Take control of exam stress and make the most of your revision sessions.
Whether you're getting a head start on your studying or cramming the night before the exam, these tips should help you out.
Change a font
Times New Roman is the fastest font to read.
Spraying an unfamiliar (note: it doesn't have to be disgusting) scent will help keep you more alert and focused.
Form a study group
Studying is easier and more fun with friends! Just don't get distracted...
According to the British Psychological Society, in a study by Cardiff University published in the British Journal of Psychology, chewing gum can help you stay focused for longer.
Set important formula as your desktop or lock screen
Struggling to remember particular facts or formula? Take a screen shot of them and set the picture as your laptop's desktop or screensaver picture, or your phone's lockscreen so you see it constantly.
Invest in a so-called kitchen safe (Amazon) and physically lock away your phone, tablet or anything else that might distract you until you're done. When it comes to digital distractions, use apps like SelfControl (for Mac) and ColdTurkey (for Windows) to stop you browsing Facebook and whatnot.
Use text to speech tools
Put your notes through a text to speech tool (such as Google Translate) and have it read back to you.

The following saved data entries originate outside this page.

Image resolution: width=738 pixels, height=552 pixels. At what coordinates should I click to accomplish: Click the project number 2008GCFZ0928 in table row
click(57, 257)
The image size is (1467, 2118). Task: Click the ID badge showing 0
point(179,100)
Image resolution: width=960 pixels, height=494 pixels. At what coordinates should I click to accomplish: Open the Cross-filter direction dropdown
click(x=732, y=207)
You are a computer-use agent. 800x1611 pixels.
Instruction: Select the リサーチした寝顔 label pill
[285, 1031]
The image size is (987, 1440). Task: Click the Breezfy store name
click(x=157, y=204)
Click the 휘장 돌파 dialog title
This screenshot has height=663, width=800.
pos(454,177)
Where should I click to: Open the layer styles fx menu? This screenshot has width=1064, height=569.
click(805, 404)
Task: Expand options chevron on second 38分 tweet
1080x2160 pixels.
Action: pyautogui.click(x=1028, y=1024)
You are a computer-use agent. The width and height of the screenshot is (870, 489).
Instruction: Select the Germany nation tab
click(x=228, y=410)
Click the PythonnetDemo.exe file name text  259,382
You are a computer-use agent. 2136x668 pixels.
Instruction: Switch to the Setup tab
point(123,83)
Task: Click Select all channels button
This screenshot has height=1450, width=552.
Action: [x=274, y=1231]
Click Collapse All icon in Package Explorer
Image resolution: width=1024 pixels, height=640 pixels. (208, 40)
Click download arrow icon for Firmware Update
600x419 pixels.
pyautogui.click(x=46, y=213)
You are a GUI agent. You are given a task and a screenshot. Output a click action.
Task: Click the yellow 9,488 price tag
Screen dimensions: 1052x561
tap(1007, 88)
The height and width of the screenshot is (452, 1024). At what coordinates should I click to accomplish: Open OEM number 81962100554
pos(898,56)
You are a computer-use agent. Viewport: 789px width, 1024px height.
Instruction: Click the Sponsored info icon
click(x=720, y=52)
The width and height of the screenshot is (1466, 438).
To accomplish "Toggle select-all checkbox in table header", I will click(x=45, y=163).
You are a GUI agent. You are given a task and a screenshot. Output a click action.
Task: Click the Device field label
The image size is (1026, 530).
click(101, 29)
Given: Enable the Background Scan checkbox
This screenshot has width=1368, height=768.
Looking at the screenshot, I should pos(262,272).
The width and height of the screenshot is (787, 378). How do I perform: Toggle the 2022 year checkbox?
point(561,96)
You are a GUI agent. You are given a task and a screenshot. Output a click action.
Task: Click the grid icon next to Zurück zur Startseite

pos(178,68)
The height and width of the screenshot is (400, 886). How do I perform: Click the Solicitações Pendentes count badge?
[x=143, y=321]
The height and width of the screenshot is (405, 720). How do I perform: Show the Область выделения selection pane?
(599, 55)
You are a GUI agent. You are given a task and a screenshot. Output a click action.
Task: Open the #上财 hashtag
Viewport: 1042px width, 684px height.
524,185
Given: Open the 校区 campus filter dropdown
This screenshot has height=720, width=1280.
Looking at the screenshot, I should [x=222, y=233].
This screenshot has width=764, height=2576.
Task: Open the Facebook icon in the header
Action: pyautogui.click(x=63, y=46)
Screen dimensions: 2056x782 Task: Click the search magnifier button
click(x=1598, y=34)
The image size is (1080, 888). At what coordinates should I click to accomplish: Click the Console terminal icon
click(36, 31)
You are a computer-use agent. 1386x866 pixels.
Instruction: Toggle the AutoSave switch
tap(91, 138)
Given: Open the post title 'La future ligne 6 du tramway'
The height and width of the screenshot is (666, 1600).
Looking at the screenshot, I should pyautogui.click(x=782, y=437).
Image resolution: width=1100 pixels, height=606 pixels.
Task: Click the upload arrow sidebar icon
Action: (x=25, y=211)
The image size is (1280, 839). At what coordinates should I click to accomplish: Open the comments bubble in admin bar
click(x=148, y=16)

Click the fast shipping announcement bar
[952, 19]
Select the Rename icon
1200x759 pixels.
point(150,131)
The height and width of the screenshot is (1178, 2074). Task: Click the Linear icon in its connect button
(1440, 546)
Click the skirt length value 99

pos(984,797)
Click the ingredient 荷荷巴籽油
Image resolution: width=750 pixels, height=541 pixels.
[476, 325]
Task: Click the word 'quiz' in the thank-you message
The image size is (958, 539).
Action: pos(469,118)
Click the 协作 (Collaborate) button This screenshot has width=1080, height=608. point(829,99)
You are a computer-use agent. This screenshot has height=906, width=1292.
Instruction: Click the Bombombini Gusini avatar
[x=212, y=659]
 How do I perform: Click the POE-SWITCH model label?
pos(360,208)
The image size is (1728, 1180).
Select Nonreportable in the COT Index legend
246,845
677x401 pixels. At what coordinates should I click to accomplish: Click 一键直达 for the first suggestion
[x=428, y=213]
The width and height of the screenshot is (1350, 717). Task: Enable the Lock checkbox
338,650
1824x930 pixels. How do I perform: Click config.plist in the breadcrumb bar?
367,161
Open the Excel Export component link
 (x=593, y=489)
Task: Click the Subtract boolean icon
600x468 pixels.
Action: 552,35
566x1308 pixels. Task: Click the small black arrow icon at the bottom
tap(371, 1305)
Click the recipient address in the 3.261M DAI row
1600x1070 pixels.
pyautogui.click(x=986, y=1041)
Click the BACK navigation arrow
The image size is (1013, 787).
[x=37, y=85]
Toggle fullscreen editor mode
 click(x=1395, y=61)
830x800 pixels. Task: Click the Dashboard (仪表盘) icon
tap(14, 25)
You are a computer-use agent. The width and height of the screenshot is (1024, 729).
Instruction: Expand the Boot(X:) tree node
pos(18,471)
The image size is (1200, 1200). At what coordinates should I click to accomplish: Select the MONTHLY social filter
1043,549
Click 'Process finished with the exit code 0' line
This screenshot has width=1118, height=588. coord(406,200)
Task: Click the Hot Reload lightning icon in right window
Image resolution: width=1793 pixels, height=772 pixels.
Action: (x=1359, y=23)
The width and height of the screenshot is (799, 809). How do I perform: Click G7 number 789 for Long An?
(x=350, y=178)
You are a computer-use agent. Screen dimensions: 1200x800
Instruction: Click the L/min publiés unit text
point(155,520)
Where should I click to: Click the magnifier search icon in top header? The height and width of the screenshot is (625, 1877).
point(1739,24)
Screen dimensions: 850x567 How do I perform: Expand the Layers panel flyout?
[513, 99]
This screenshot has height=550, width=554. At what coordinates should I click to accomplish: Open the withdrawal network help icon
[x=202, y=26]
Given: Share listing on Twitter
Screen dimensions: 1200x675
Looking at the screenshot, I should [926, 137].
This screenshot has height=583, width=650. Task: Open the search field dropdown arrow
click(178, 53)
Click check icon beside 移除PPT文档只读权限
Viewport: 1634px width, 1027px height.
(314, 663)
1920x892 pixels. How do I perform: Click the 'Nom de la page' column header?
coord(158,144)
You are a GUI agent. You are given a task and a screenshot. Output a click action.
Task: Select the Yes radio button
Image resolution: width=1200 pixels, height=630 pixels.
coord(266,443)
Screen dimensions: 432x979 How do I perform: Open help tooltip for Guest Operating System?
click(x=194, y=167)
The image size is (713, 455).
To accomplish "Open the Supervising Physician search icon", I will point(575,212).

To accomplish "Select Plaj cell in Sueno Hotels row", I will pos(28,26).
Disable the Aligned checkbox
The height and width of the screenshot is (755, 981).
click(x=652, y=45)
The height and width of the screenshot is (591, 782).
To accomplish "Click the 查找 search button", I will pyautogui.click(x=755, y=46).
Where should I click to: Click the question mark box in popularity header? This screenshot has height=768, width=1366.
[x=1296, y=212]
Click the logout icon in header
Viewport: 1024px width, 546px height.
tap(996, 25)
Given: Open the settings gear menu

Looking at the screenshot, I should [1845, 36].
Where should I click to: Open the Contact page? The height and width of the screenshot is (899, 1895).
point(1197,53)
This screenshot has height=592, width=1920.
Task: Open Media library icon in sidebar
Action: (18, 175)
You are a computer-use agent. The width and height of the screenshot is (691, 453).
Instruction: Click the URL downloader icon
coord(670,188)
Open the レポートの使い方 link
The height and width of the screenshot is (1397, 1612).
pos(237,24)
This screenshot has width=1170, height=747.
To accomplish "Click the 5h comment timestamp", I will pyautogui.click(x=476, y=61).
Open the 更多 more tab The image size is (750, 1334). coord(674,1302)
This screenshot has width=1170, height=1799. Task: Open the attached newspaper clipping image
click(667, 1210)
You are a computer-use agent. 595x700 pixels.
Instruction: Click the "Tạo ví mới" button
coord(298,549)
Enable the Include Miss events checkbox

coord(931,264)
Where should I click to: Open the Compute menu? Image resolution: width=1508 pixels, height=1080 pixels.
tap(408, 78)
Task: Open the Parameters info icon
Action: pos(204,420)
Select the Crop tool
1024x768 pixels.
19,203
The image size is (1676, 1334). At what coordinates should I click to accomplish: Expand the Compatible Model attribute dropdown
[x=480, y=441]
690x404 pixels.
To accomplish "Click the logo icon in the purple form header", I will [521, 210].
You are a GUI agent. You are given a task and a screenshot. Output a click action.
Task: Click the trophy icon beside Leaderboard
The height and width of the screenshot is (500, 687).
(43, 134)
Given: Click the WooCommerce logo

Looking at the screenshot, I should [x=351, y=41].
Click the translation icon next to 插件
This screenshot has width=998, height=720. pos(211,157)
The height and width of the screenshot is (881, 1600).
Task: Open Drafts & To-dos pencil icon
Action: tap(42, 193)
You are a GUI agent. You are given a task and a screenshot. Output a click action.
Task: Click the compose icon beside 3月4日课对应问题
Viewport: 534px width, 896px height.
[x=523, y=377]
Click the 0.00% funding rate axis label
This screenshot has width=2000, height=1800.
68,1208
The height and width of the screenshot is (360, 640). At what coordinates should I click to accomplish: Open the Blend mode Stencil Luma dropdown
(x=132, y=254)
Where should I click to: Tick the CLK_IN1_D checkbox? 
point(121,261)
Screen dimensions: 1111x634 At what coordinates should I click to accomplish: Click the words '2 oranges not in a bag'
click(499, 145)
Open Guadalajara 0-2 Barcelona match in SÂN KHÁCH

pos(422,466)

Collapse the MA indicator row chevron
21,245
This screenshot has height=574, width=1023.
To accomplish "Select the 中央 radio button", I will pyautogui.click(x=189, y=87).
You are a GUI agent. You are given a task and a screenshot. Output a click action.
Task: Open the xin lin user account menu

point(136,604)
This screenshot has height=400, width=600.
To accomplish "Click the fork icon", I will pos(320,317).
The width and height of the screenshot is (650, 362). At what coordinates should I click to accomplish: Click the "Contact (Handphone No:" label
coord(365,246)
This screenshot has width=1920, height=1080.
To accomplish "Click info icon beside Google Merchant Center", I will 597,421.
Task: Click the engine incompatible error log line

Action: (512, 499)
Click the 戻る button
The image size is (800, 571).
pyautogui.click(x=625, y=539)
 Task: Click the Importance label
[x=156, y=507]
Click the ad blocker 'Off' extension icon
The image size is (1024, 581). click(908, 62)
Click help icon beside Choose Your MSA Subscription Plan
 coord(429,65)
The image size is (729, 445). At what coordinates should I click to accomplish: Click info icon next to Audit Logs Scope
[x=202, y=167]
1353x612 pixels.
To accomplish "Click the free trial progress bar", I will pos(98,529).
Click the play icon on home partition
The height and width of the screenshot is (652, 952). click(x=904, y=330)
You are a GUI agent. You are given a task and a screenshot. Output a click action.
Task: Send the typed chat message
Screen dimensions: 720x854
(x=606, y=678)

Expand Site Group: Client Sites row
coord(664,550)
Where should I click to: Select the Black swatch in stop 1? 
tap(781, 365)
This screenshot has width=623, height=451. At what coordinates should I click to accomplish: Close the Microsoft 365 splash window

YouTube isn't just for funny cat videos. There are a whole host of cool channels for pretty much every topic imaginable. They can be a great way to learn away from the usual reading. You can also use them to revise as you walk to the exam.
Change your surroundings
Any different environment helps but getting into the car and driving out into the country (obviously depends on where you live) removes you from anything that can cause you to procrastinate, especially if there's no mobile signal.
Make a custom cheat sheet
Create a small cheat sheet with the formula or facts you're struggling to memorise and keep in your wallet or purse to look at regularly, including just before you head into the exam.
Speed up lecture recordings
Watch back recorded lectures, either video or audio, at faster speeds. VLC is a great free app to use.
Actually attend lectures
via Flickr/University of Liverpool Faculty of Health & Life Sciences
Yes, you can probably get the slides online, but lectures provide a lot of extra information and notes, the ability to ask questions yourself and to hear answers to other people's queries that may enlighten your own work.
Yes. Revise by doing no revision! Taking breaks will help you de-stress and take in what you're reading when you are actually revising a lot better. Use an online app like Magic Work Cycle to split your time between work and play.